Stored data:
================================

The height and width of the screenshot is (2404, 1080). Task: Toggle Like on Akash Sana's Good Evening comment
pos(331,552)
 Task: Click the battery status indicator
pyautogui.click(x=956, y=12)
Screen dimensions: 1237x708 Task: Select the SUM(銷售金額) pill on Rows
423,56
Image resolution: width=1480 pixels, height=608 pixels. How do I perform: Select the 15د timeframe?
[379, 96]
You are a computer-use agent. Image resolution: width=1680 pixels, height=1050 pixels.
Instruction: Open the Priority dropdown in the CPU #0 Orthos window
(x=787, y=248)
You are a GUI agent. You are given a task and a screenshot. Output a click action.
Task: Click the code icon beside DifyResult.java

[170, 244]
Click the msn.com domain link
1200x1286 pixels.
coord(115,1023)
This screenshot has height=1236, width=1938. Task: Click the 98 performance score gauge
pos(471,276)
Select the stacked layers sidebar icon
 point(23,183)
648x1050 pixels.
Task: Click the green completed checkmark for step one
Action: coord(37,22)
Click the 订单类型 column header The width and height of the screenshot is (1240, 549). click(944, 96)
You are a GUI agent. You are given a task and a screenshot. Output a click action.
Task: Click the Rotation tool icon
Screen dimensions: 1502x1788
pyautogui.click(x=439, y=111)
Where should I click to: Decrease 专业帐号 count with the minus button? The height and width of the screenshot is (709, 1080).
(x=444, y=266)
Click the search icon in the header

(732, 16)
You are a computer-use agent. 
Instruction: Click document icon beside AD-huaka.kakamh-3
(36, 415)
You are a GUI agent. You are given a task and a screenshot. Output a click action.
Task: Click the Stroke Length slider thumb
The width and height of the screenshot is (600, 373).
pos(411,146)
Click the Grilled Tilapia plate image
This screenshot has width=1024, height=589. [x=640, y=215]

================================

TASK ITEM: With the line that contains "Screen dimensions: 1502x1788" as your start, reproduce the data above exactly through its last line, and nothing before that start.

SOLUTION:
Screen dimensions: 1502x1788
pyautogui.click(x=439, y=111)
Where should I click to: Decrease 专业帐号 count with the minus button? The height and width of the screenshot is (709, 1080).
(x=444, y=266)
Click the search icon in the header

(732, 16)
You are a computer-use agent. 
Instruction: Click document icon beside AD-huaka.kakamh-3
(36, 415)
You are a GUI agent. You are given a task and a screenshot. Output a click action.
Task: Click the Stroke Length slider thumb
The width and height of the screenshot is (600, 373).
pos(411,146)
Click the Grilled Tilapia plate image
This screenshot has width=1024, height=589. [x=640, y=215]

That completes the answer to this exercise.